> **PASSAGE GIVEN**
====================
Most postwar changes to individual tax rates differ substantially by income level, with typically much larger changes in top statutory rates. The 2017 law differs in that it cuts tax rates more uniformly than is typically the case. Panel D in my table 1 shows results based on two studies that allow the aggregate effects of tax changes to depend on the distribution of tax changes by income level. Mertens and Montiel Olea (2018) separately identify the effects of shocks to average marginal tax rates for the top 1 percent and bottom 99 percent income groups, again by adopting the methodology used by Mertens and Ravn (2014), with distinct instruments for changes in AMTRs for both groups. The projections in the first row are based on a shock to the top 1 percent and bottom 99 percent AMTRs of -2.66 and -2.78 percentage points, respectively. Owen Zidar (forthcoming) instead follows a direct regression approach based on an extension of Romer and Romer's (2010) series that separates the revenue impact of tax changes affecting the top 10 percent and bottom 90 percent of the income distribution. The results in my table 1 use the estimates reported by Zidar and assume a 50/50 split between the top 10 percent and bottom 90 percent, as suggested in a distributional analysis by the Tax Policy Center (2017).
According to the results in panel D of my table 1, the main implication of accounting for the distributional aspects of the 2017 law is that the growth impact is more delayed, and occurs largely in 2019 and 2020 rather than 2018. Zidar's estimates even suggest a negative effect in 2018, although it is based on an estimate that is not statistically significant. By 2020, Mertens and Montiel Olea's model predicts a level of GDP that is higher by 3 percentage points, while Zidar's regressions suggest an increase in GDP by about half that amount. As for panel D, an estimate of the total growth impact of the 2017 tax law can be obtained by adding the projections in panel B for the corporate provisions.
====================
> **ITEMS**
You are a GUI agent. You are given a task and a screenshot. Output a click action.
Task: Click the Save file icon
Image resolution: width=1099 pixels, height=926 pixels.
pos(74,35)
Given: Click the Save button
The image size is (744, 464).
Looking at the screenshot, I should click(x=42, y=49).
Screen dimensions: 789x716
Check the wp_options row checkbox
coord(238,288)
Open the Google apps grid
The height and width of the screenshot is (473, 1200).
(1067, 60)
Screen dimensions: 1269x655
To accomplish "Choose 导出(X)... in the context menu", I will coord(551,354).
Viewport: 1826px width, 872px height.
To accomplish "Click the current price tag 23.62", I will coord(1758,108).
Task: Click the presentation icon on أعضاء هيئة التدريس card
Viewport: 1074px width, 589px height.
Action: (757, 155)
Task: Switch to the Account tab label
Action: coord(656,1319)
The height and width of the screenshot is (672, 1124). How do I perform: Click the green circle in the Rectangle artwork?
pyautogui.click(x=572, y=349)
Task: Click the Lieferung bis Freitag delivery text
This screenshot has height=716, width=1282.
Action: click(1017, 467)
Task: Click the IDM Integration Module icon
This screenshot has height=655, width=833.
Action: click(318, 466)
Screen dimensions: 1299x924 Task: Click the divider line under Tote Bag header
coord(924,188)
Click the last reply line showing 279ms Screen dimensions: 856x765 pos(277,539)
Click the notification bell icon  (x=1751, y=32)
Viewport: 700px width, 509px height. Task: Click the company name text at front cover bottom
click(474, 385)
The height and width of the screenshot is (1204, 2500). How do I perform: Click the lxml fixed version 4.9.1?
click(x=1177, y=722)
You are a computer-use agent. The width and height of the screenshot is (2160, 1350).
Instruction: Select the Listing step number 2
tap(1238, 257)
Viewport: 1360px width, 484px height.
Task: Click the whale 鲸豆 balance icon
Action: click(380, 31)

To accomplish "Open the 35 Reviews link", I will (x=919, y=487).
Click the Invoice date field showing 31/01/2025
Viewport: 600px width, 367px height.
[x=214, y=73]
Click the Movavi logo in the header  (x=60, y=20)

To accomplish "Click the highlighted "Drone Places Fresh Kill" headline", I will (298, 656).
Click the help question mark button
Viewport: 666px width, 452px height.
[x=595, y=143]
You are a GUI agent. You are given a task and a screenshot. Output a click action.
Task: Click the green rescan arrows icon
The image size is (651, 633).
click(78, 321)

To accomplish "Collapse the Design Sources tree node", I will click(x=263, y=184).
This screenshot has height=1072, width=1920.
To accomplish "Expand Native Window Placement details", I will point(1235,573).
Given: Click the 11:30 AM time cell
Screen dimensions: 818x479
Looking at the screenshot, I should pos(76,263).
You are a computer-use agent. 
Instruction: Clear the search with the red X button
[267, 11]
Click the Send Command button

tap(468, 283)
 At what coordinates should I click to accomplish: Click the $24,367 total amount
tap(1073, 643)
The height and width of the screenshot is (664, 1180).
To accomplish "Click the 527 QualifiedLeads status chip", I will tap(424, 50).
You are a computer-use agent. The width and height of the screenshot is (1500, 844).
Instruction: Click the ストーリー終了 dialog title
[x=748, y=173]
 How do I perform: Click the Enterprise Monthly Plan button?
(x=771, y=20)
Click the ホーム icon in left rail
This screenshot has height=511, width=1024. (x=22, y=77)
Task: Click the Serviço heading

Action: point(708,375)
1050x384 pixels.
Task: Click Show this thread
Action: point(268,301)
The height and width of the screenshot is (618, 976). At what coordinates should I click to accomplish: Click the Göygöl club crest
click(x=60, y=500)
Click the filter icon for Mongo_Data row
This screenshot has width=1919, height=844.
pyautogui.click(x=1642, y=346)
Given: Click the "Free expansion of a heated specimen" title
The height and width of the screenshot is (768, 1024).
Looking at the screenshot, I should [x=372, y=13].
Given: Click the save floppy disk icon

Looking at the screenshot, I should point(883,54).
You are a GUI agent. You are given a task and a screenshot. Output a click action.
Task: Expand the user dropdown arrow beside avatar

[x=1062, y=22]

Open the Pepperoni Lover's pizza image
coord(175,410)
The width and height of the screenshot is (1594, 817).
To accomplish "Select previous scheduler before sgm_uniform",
====================
> **AIM**
Please carry on the passage about the 2017 tax law's growth effects from the point where it ends above.

> **TASK OUTPUT**
The main advantage of the reduced-form approaches is that all the relevant channels through which taxes affect economic activity are in principle reflected in the model parameters, without the need for large numbers of detailed theoretical assumptions. Expectations of future tax rates can be particularly hard to verify, but are likely important in shaping the short-run effects. Reduced-form models do not require explicit assumptions regarding the dynamics of expected future tax rates, which are instead part of the estimation. Recent methodological advances also make it possible to account for changes in multiple policy instruments. Conversely, the approach is valid only to the extent the reform is unexpected, exogenous, and reasonably similar to the historical variation and dynamics of tax policy that underlie the model estimates. For these reasons, it is better suited to assess the impact of the individual tax component of the 2017 tax law than the impact of the corporate and international tax components.
The main conclusion from the projections from the reduced-form models is that most specifications yield a sizable growth effect for 2018, and more modest effects afterward. The projections complement those available from structural models, and it should be noted that uncertainty in the underlying parameters means that the range of plausible outcomes typically remains wide. That being said, much progress has been made in monetary economics by combining reduced-form evidence and quantitative structural models, and there is no reason to believe that the same strategy cannot similarly advance the study of tax policy. In any case, in the absence of any major macroeconomic shocks, the trajectory of GDP over the next few years will be informative.
REFERENCES FOR THE MERTENS COMMENT
Auerbach, Alan J. 1989. "Tax Reform and Adjustment Costs: The Impact on Investment and Market Value." International Economic Review 30, no. 4: 939-62.
Barro, Robert J., and Charles J. Redlick. 2011. "Macroeconomic Effects from Government Purchases and Taxes." Quarterly Journal of Economics 126, no. 1: 51-102.
Blanchard, Olivier, and Roberto Perotti. 2002. "An Empirical Characterization of the Dynamic Effects of Changes in Government Spending and Taxes on Output." Quarterly Journal of Economics 117, no. 4: 1329-68.
Caldara, Dario, and Christophe Kamps. 2017. "The Analytics of SVARs: A Unified Framework to Measure Fiscal Multipliers." Review of Economic Studies 84, no. 3: 1015-40.
Cloyne, James. 2013. "Discretionary Tax Changes and the Macroeconomy: New Narrative Evidence from the United Kingdom." American Economic Review 103, no. 4: 1507-28.
Cloyne, James S., and Paolo Surico. 2017. "Household Debt and the Dynamic Effects of Income Tax Changes." Review of Economic Studies 84, no. 1: 45-81.
Council of Economic Advisers. 2017. "The Growth Effects of Corporate Tax Reform and Implications for Wages." Washington: White House.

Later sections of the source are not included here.